Sementara kuasa hukum Pemohon lainnya, Walidi menyebut pada halaman 17 terkait dengan perubahan tentang ketentuan batas usia yang semula 40 tahun menjadi 50 tahun. Menurutnya, hal itu merugikan pemohon karena pemohon kehilangan haknya untuk mendapatkan kepastian hukum yang adil. “Karena pemohon memiliki hak untuk dipilih kembali. Namun atas berlakunya perubahan usia menjadi terhalangi atas tertunda waktunya. Dan hal ini melanggar Pasal 28D UUD 1945,” terangnya.
Dalam sidang tersebut, Hakim Konstitusi M. Guntur Hamzah mengatakan perubahan ketentuan batas usia pension dari 40 tahun menjadi 50 tahun merupakan kebijakan hukum terbuka, namun dihadapkan dengan kerugian dari Pemohon.

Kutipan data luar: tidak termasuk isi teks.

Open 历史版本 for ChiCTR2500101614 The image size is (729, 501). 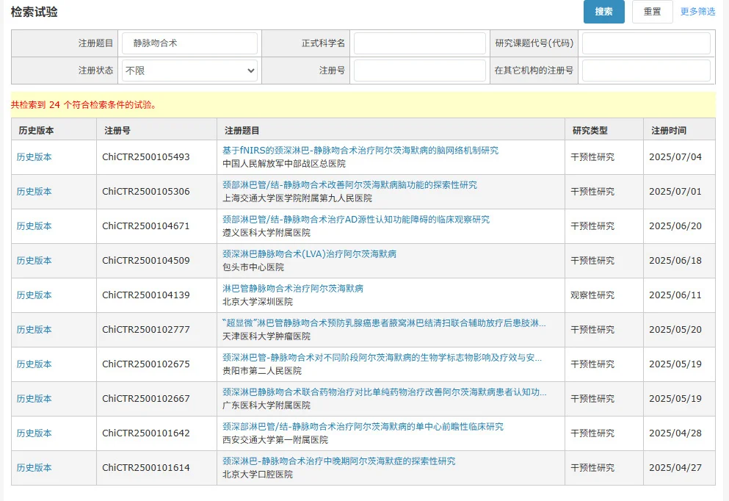coord(35,468)
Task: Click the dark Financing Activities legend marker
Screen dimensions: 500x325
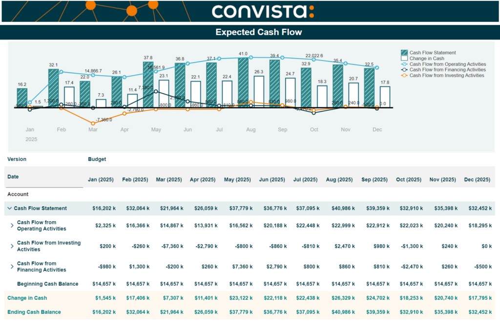Action: point(404,70)
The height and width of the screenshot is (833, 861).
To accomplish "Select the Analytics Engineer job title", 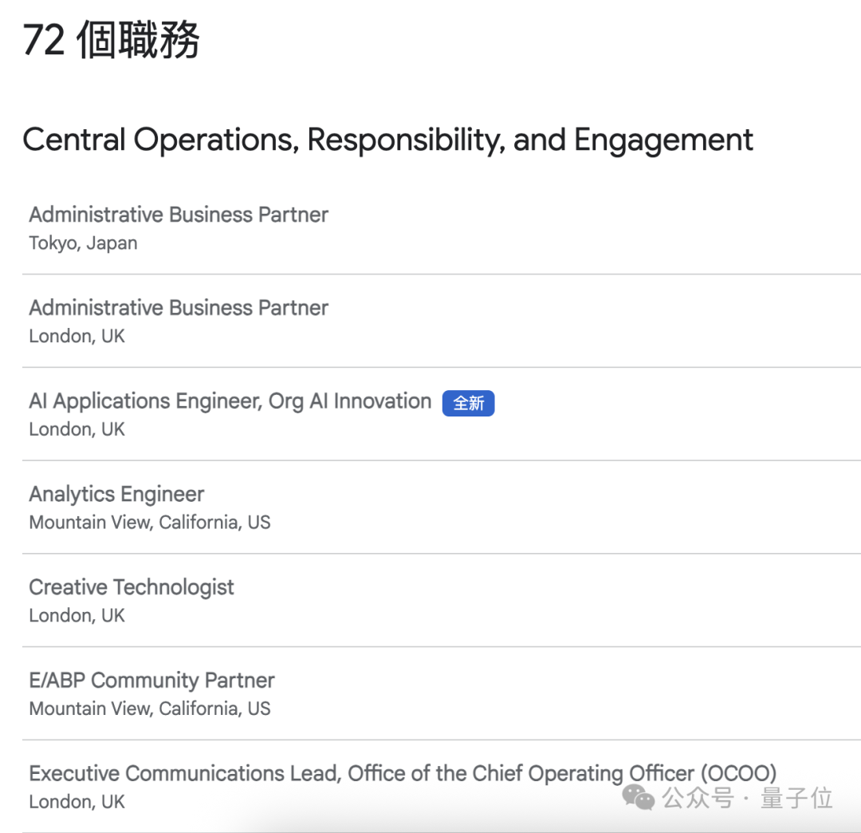I will (x=116, y=494).
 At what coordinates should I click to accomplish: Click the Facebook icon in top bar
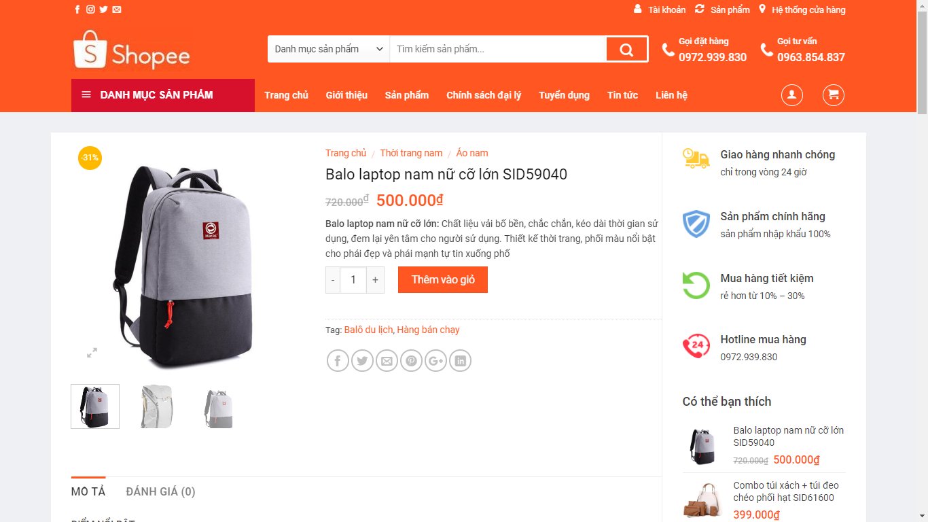(77, 10)
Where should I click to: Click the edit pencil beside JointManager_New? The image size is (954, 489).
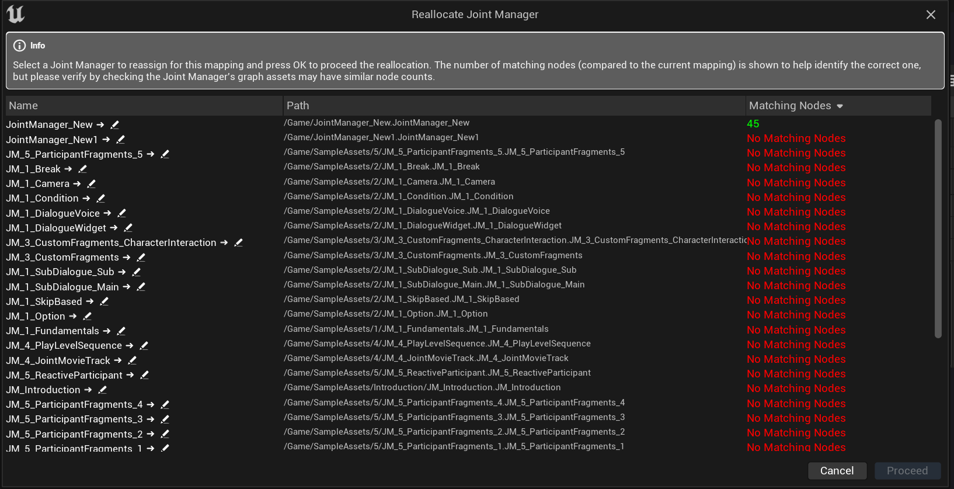pos(115,124)
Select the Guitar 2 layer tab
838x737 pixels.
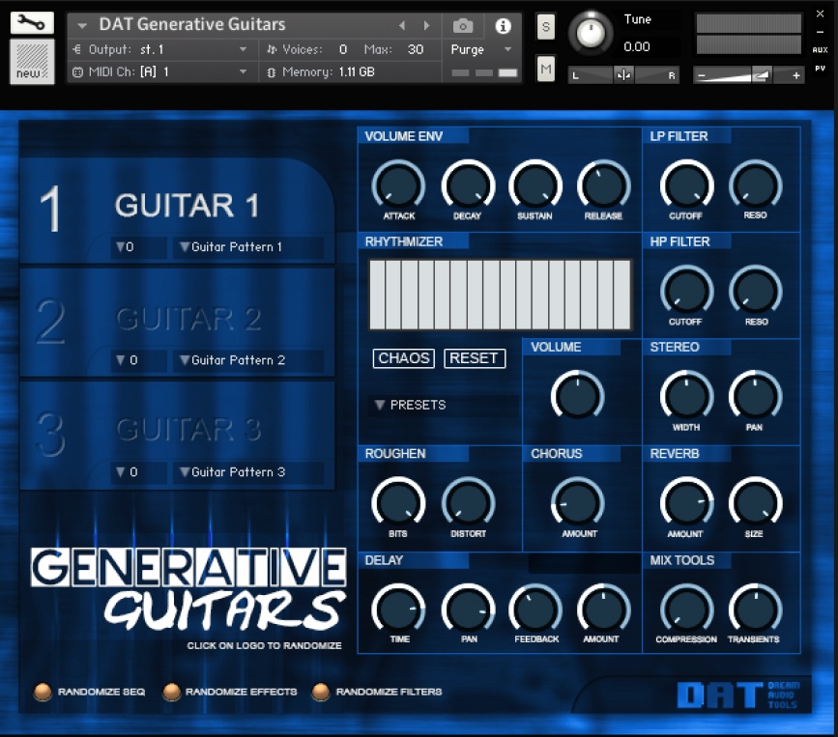click(x=177, y=319)
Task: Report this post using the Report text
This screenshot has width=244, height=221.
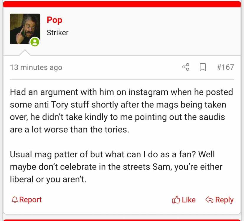Action: click(x=30, y=200)
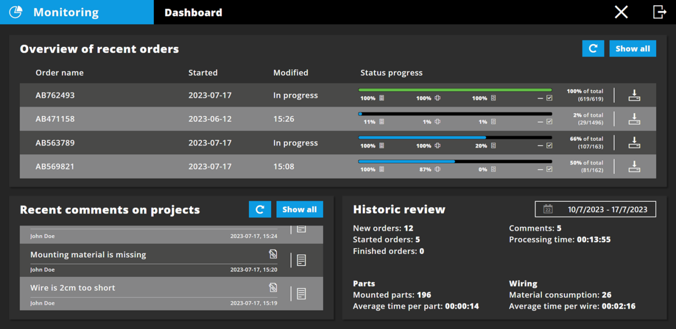The width and height of the screenshot is (676, 329).
Task: Open the document icon for 'Mounting material is missing'
Action: 301,260
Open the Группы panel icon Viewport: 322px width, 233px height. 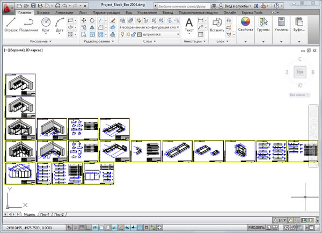(264, 24)
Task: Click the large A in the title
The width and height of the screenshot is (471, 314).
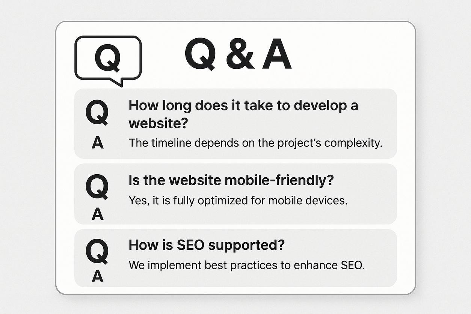Action: (x=276, y=55)
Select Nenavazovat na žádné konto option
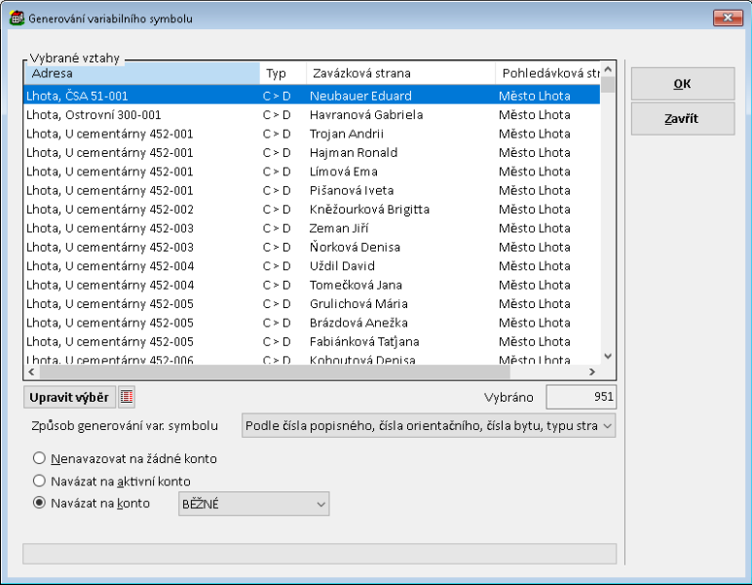The image size is (752, 585). 40,458
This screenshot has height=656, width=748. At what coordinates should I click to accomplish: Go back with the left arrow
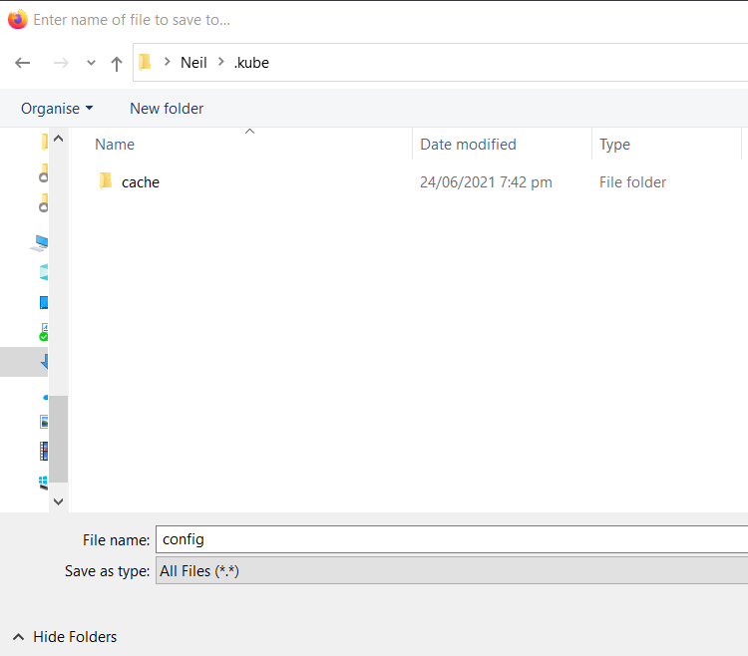pos(22,63)
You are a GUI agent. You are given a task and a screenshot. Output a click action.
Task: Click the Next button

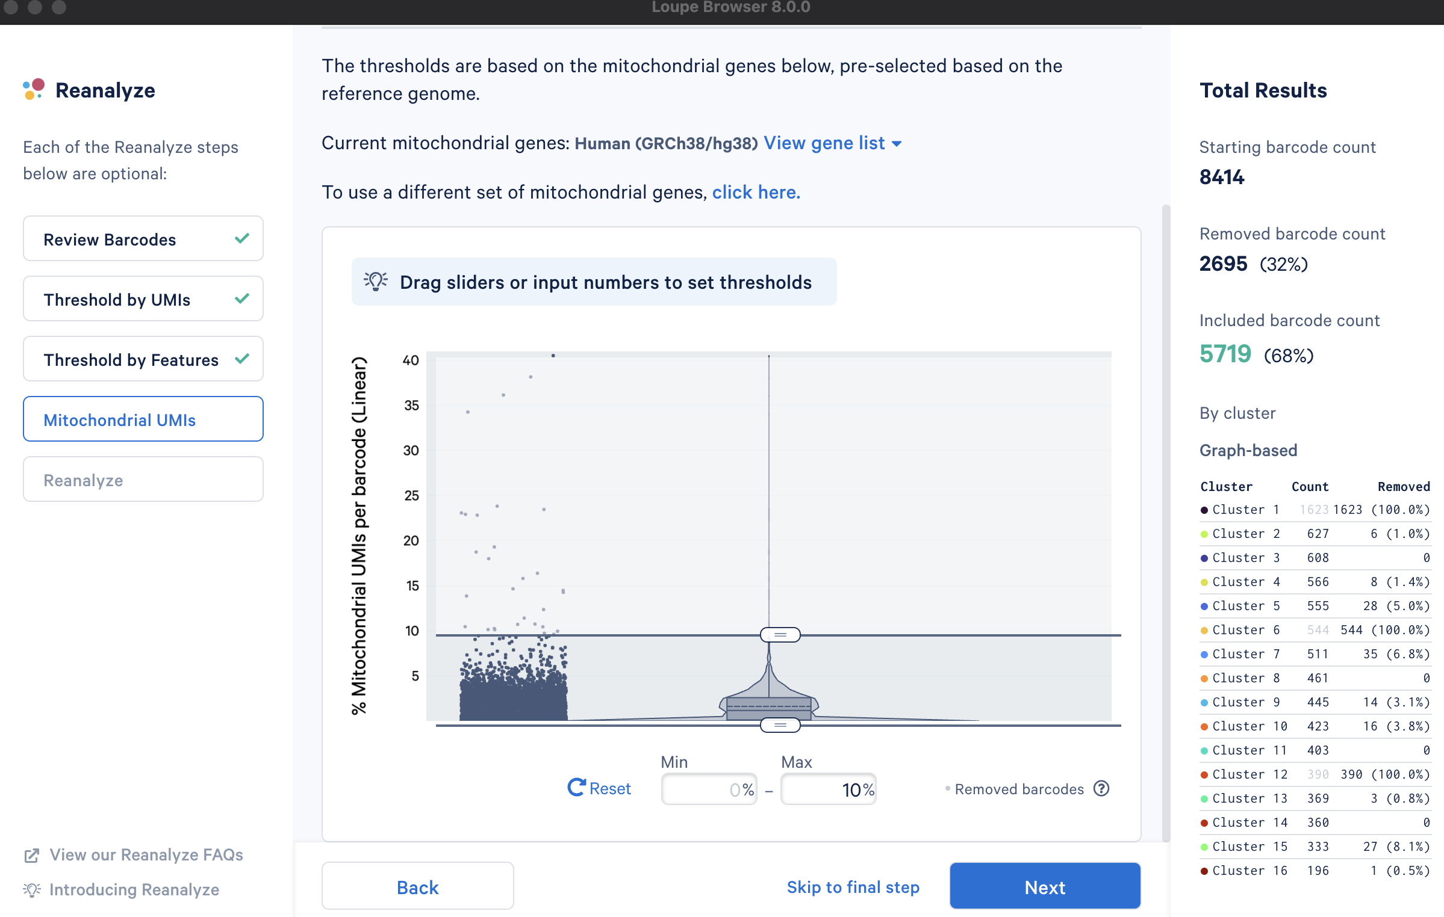[x=1045, y=886]
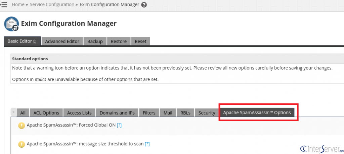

“Sehingga karena ada kerugian konstitusional, anda berkesimpulan norma ini bertentangan dengan UUD 1945 tetapi sudah menyebut open legal policy. Norma dari perubahan 40 menjadi 50 itu open legal policy, tetapi open legal policy itu membuat pemohon dirugikan karena itu Anda berkesimpulan bertentangan dengan Pasal 28D ayat (1), (2) dan (3) (UUD 1945, red.) kan begitu ya konstruksi berpikirnya. Apakah sudah begitu konstruksi berpikirnya? Dan ini ada tambahan dari yang sebelumnya di permohonan awal ini kemudian ada tambahan petitumnya kaitannya yang tadinya tidak ada soal 4 tahun minta supaya menjadi 5 tahun. Mungkin itu nanti sekiranya di RPH nanti kita lihat perkembangannya mengenai ketentuan tersebut,” ungkap Guntur.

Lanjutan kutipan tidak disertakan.